Watching the Watchers
"Google amounts to a privacy disaster waiting to happen," is what conspiracy theorist website google-watch.org claims. They criticise Google not only for being Orwellian by keeping histories on people, but by being so ahead of the curve and having such a monopoly on the search engine business that they are defining the law of the land by which all netizens are governed. To google-watch.org, Google is Big Brother.
Perhaps that's why the American Department of Justice has taken such an interest in search engines. At a stage when the hands of time and progress are melting like a Dali painting in the hands of surrealist leadership, newly sworn in head of the DOJ Alberto Gonzales requested a list of a million terms entered into each major search engine in an unspecified single week and a million randomly selected web addresses (recently revised to 50,000). Although the RCMP and CSIS aren't as actively interested in getting their hands in the "cookie" jar they use the courts on a case-by-case basis to obtain the right to access the evidence they require Canadians are interfacing with American search engines, so our privacy is threatened.

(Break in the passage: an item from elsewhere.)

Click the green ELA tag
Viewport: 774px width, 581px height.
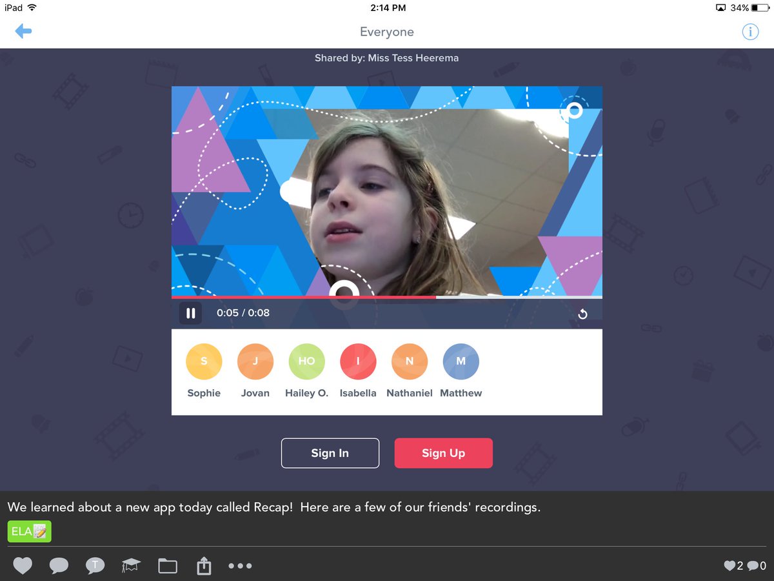pos(29,531)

Gonzales cited child pornography as the reason for this invasive tactic; it's hard to object to that. He promptly got the lists from both Yahoo and MSN. Luckily, Google refused to hand over the information without a court order (the DOJ recently got the order). With the Patriot Act's secret wiretapping in full swing, handing over this data without a fight would set a precedent with wider repercussions. Add to this the fact that email left in an online account after 180 days requires only a subpoena (not a warrant) to be retrieved for U.S. courts, and misuse of the data search engines collect could have far worse consequences than targeted advertising.